Morreu Rita Lee (1947-2023): “Brinque de ser sério, leve a sério a brincadeira”

9 mai, 15:30

Artista brasileira de 75 anos morreu "cercada de todo o amor da sua família", na cidade de São Paulo

“Ela nunca foi um bom exemplo, mas era gente boa” - assim imaginou Rita Lee o seu epitáfio. A cantora e autora que morreu esta terça-feira, aos 75 anos, esqueceu-se de dizer que tinha a música a percorrer-lhe as veias e que, mesmo que tivesse dificuldades em admiti-lo, é mesmo um dos nomes incontornáveis da música brasileira, que nos pôs a cantar “Mania de Você”, “Lança-Perfume”, “Jardins da Babilônia”, “Doce Vampiro”, “Baila Comigo” “Desculpe O Auê”, “Flagra”, “Baby” e tantas outras canções.

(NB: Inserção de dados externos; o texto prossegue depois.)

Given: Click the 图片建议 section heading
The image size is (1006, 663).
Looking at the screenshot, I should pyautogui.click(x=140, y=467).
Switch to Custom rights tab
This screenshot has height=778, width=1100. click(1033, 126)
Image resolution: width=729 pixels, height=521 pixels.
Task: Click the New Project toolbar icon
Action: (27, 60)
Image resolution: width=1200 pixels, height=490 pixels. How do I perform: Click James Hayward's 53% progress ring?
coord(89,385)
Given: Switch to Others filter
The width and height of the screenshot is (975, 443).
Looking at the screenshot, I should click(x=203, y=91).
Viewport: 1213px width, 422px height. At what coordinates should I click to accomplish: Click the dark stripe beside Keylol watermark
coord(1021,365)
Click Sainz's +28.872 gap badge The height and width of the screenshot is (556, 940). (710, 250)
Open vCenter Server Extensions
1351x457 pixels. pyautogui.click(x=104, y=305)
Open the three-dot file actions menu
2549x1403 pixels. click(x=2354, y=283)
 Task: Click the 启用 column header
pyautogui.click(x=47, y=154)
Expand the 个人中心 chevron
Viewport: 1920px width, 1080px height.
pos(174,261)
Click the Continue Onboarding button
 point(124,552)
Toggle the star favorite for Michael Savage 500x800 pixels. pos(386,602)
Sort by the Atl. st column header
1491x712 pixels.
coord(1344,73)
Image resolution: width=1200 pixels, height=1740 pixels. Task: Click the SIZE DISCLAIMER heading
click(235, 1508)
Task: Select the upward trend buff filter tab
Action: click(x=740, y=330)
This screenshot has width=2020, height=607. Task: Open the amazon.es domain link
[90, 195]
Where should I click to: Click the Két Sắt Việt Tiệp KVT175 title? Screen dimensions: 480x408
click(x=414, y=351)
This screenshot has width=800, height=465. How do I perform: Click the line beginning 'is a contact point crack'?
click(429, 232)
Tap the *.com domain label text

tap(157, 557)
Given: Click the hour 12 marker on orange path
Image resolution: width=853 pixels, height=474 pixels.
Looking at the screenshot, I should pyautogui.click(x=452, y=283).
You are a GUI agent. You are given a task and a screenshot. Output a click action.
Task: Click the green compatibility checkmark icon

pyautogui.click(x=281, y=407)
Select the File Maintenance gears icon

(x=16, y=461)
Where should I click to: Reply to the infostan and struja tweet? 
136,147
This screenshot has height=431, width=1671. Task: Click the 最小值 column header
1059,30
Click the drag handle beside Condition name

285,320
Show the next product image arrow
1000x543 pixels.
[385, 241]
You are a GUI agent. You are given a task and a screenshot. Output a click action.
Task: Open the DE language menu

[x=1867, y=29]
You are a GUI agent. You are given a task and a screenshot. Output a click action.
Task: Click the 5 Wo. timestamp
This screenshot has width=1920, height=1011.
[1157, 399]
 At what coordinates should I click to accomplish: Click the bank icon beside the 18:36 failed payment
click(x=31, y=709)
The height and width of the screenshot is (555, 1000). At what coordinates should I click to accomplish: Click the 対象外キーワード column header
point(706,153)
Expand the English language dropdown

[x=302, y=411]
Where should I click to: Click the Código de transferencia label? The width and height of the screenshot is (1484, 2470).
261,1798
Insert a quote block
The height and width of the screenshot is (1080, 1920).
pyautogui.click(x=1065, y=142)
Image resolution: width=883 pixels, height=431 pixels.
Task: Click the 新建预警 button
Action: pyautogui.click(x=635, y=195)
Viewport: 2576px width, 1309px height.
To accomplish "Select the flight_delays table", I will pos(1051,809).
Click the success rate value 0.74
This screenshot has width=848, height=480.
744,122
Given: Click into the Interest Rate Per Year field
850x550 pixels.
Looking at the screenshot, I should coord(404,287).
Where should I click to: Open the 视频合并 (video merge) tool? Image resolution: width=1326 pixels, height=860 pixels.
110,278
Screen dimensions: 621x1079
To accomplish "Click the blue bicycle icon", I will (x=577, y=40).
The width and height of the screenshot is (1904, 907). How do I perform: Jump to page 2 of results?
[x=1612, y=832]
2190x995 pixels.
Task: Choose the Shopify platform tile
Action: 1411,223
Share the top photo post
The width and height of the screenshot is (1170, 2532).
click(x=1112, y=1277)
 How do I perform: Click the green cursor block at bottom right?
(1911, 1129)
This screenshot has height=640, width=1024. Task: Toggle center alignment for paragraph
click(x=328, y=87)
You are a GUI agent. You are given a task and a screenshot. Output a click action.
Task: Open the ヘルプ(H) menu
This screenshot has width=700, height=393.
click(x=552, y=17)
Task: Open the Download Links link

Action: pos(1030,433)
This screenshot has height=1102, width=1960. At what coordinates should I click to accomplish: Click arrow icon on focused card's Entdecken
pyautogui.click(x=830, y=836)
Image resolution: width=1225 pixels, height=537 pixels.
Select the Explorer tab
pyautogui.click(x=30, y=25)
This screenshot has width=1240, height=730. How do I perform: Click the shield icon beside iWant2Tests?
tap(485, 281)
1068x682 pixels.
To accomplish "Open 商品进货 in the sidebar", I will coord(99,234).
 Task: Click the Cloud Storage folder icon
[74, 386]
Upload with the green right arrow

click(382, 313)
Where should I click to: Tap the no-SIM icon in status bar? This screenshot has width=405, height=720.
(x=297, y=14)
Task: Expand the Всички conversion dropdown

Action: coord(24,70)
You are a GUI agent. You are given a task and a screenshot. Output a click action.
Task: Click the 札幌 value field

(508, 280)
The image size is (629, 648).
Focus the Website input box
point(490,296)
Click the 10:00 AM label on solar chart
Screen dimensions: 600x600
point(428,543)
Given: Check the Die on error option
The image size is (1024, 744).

Aquela a que muitos chamam a “rainha” do rock brasileiro” será também recordada pela sua irreverência e pela defesa das mulheres, na música e na sociedade, com a sua língua afiada e as letras cheias de humor e liberdade. "A lôka”, como ela mesma dizia, tinha como lema: “brinque de ser sério, leve a sério a brincadeira”.

Nascida na véspera de Ano Novo, numa família de classe média de São Paulo, Rita era a filha mais nova do dentista Charles Fenley Jones, descendente de imigrantes norte-americanos, e de Romilda Padula, filha de imigrantes italianos: Charles e Chesa, como ela lhes chamava. Na infância já era a tal “ovelha negra da família”: fugia de casa pela janela para ir tocar bateria nas festinhas da escola. Cresceu sendo fã de Peter Pan, de James Dean, de Elvis e dos Beatles.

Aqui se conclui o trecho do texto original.